In anticipation of the release of CCAR Press’s newest book, The Fragile Dialogue: New Voices of Liberal Zionism, we’ve invited several of the book’s contributors to share how the book came together. The book is officially available for pre-order now from CCAR Press.
On the occasion of Israel’s 8th anniversary Rav Joseph Soloveitchik gave a series of landmark lectures which were later compiled and called “Kol Dodi Dofek” or “The Voice of my Beloved Hearkens.” This quickly became a seminal document in the canon of Religious Zionism which examines clear manifestations of God’s presence in modern historical events. This visionary rabbi – tasked with the mission to rebuild the Orthodox community in a post-Shoah reality – realized that merely 8 years after the establishment of the State of Israel, we were already seeing a drifting apart between the two largest Jewish communities in the world, Israel and North America. His hope was that these two communities would operate as if they were a person with one body and two heads. Soloveitchik’s argument boiled down is a basic תוכחה (rebuke) or clever commentary on Israeli and American Jewish life that accuses Israelis of being too focused on peoplehood thereby, being weak on Torah values, and American Jews for being weak on peoplehood and mutual responsibility while being overly focused on Religion. His is a statement claiming that the early development of these two polarities could set a course of furthering one from the other and creating an insurmountable metaphoric (and physical) distance between the two communities.

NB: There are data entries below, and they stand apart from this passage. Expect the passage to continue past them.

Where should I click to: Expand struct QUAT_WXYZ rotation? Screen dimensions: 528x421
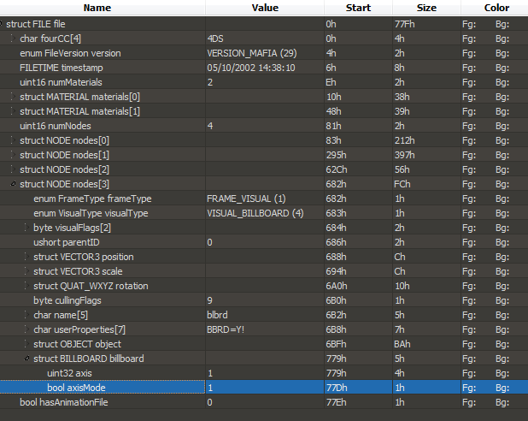26,286
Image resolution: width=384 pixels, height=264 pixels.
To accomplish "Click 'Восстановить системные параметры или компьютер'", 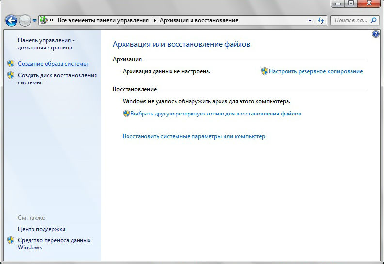I will (194, 136).
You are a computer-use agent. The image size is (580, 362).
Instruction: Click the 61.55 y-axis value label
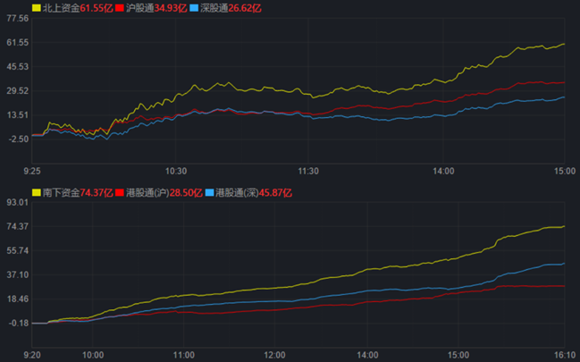(17, 42)
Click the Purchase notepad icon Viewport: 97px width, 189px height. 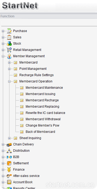point(9,31)
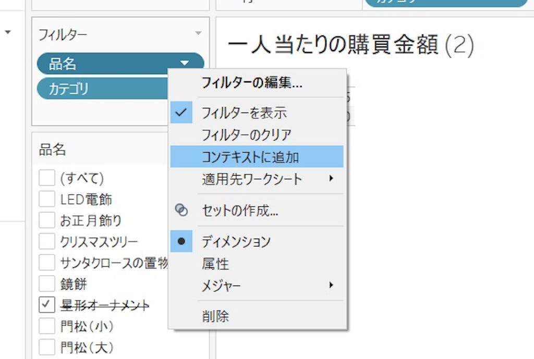The image size is (534, 359).
Task: Tick the お正月飾り checkbox
Action: (47, 220)

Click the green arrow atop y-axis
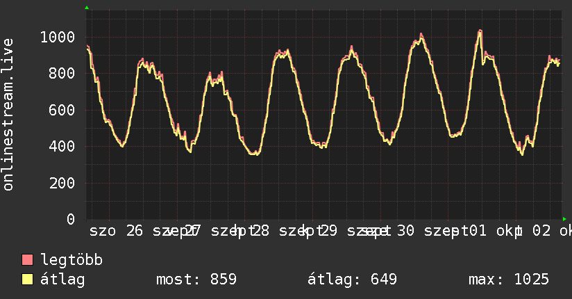(x=87, y=8)
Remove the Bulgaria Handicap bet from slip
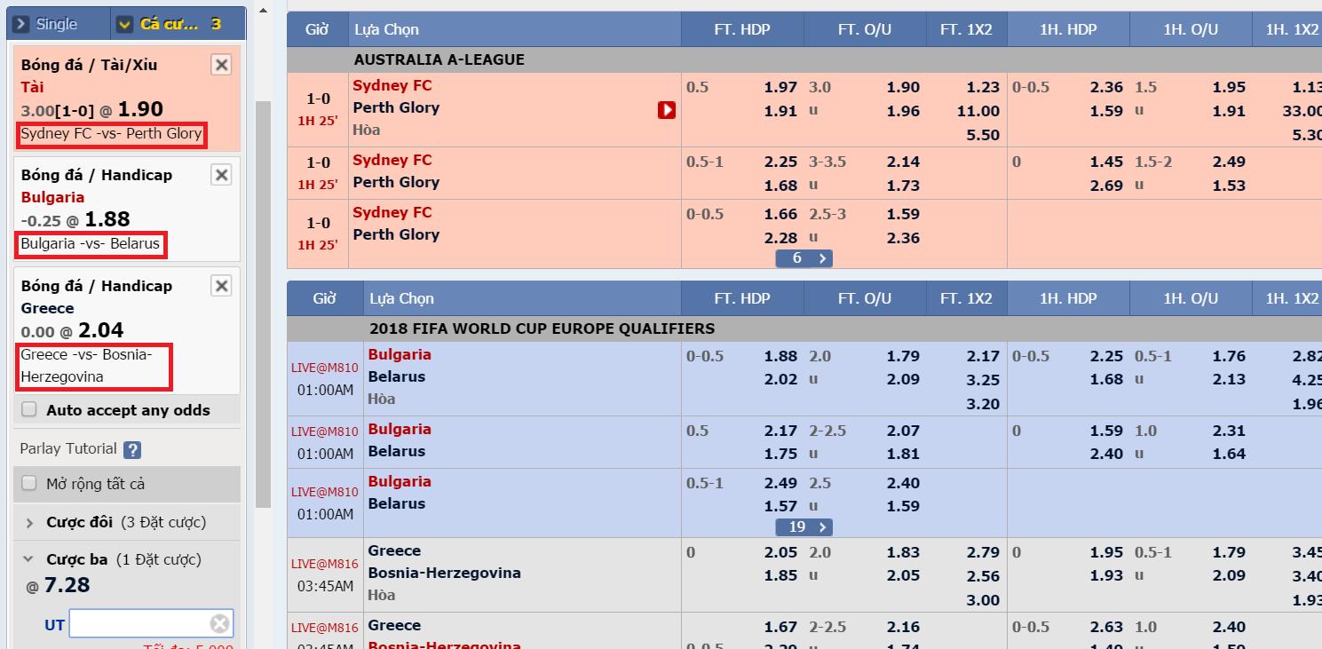 (x=221, y=175)
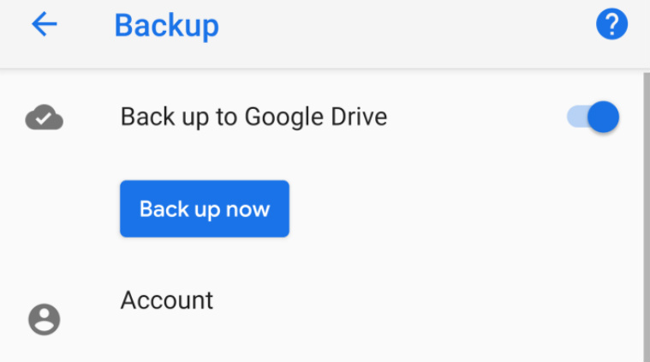
Task: Tap the Back up to Google Drive row text
Action: click(x=253, y=117)
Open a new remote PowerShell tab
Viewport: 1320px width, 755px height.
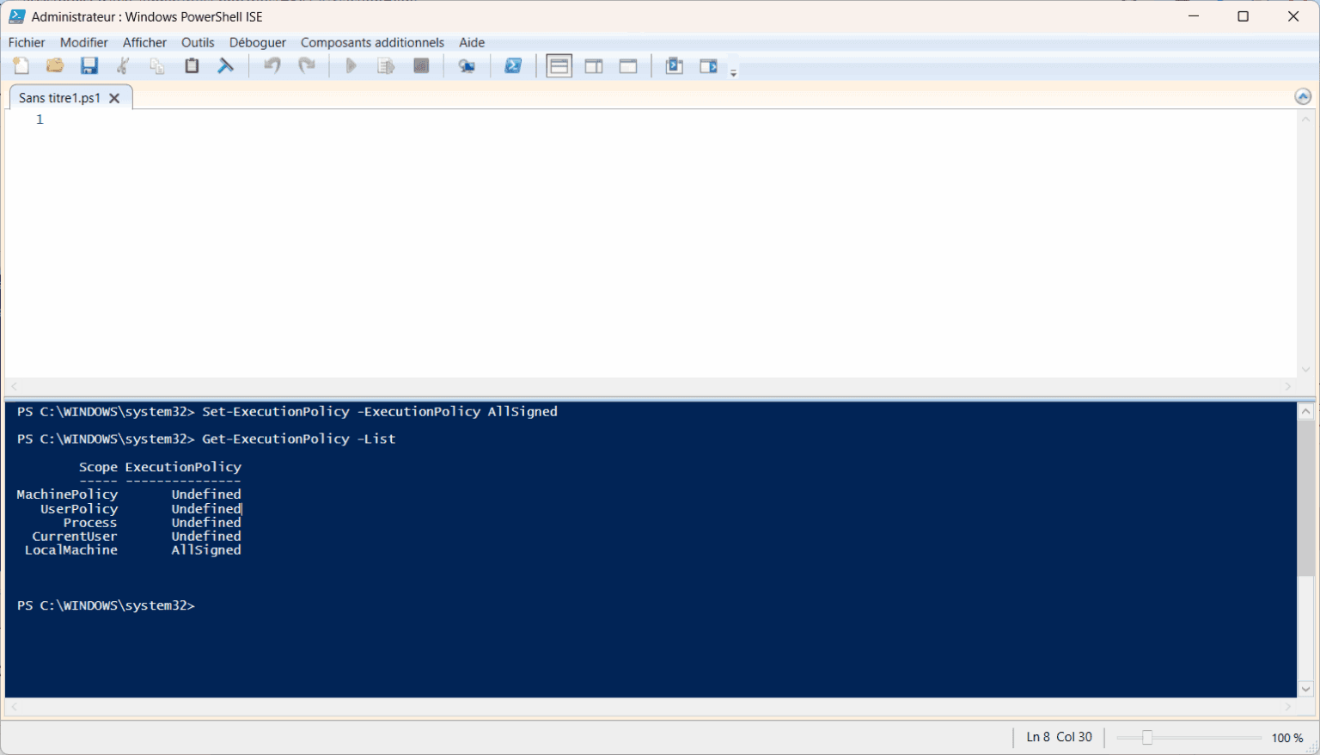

This year, a year of fortuitous and fateful anniversaries, would that we could reflect back upon the Rav’s assessment and thankfully extol how wrong he was. But alas…
120 years since the first World Zionist Congress
100 years since the Balfour Declaration
70 years the UN vote to accept the Partition plan on November 29th
50 years since the Six Day war
40 years since the “מהפך” (the revolutionary moment when Menachem Begin and the Likud rose to power reversing the establishment rule of the Labor party), and the establishment of ARZA(!)
30 years since the first Intifada…
All leading up to the 70th anniversary of the State of Israel which we will celebrate in 5778.
Anniversaries are important, as they mark milestones and offer opportunities for individual and collective heshbon nefesh. They allow to us pause, zoom out and ask ourselves what has happened in the past 100 or 50 years, and whether we have achieved our goals, strayed dangerously from the path of righteousness and justice, or engineer a necessary cause for celebration and affirmation that we fell on the right side of history.
Of all the anniversaries that we mark this year, the Balfour declaration and the Six Day war have been highlighted as the source of discussion, debate and convenient conferencing and teaching. These are important opportunities for engagement with our students, congregants and fellow Jews but we must not let them be used out of context or glorified for more than they are. Use this moment to teach, to read books and evaluate the current situation. Is this moment a cause for celebration? There is no question in my mind that it is. Is this moment a cause for consternation, concern and recognition and that Israel has reached a point of no return, also true? A century after the British Empire awarded us with favour the “establishment in Palestine of a national home for the Jewish people,” do we not also recognize that Sir Henry McMahon made a similar promise to Hussein bin Ali, Sharif of Mecca who then saw the Balfour Declaration as a violation of previous agreements made in their correspondence? Do we see the Six Day War only in the light of the miraculous victory that saved the State of Israel from imminent destruction, or do we view this moment as the predicate to the military rule over another people?
The answer, I hope, is “Yes, and…”.
Yes, this is cause for celebration and cause for concern and let us not forget that Zionism is about creating the exemplary society that the pioneers romanticized. It is about liberation, self-determination and creating a society based on the principles of חסד (chesed – loving kindness) and צדק (tzedek – justice), ones that we hope will prevail for the next 50, 70 and 100 years. As our contemporary Zionist leader Anat Hoffman often reminds us, that “love is what remains after we know the truth.” Seek the truth, teach it and preach it, and instill the love that is at the core of who we are and what we do.
Rabbi Josh Weinberg is the President of ARZA, the Association of Reform Zionists of America, and is a contributor to The Fragile Dialogue: New Voices of Liberal Zionism, now available for pre-order from CCAR Press.
 Shared Suffering: A logical, and natural, consequence of the awareness of a shared predicament would be a commonality of anguish; the sharing by all Jews of each other’s suffering. To illustrate this point, the Rav utilizes a midrash based upon the discussion of the legacy to which a man with two heads is entitled (based on a parable in BT Menahot 37a).
The situations begs the question that if he should receive two shares, or just one; does he constitute two separate entities inhabiting the same body, or just a single entity with diverse appearances?
Answer: The answer is to have boiling water poured on one of the heads. If it alone cries out in pain, then it is truly separate from the other; if both experience the agony, however, then there is but one.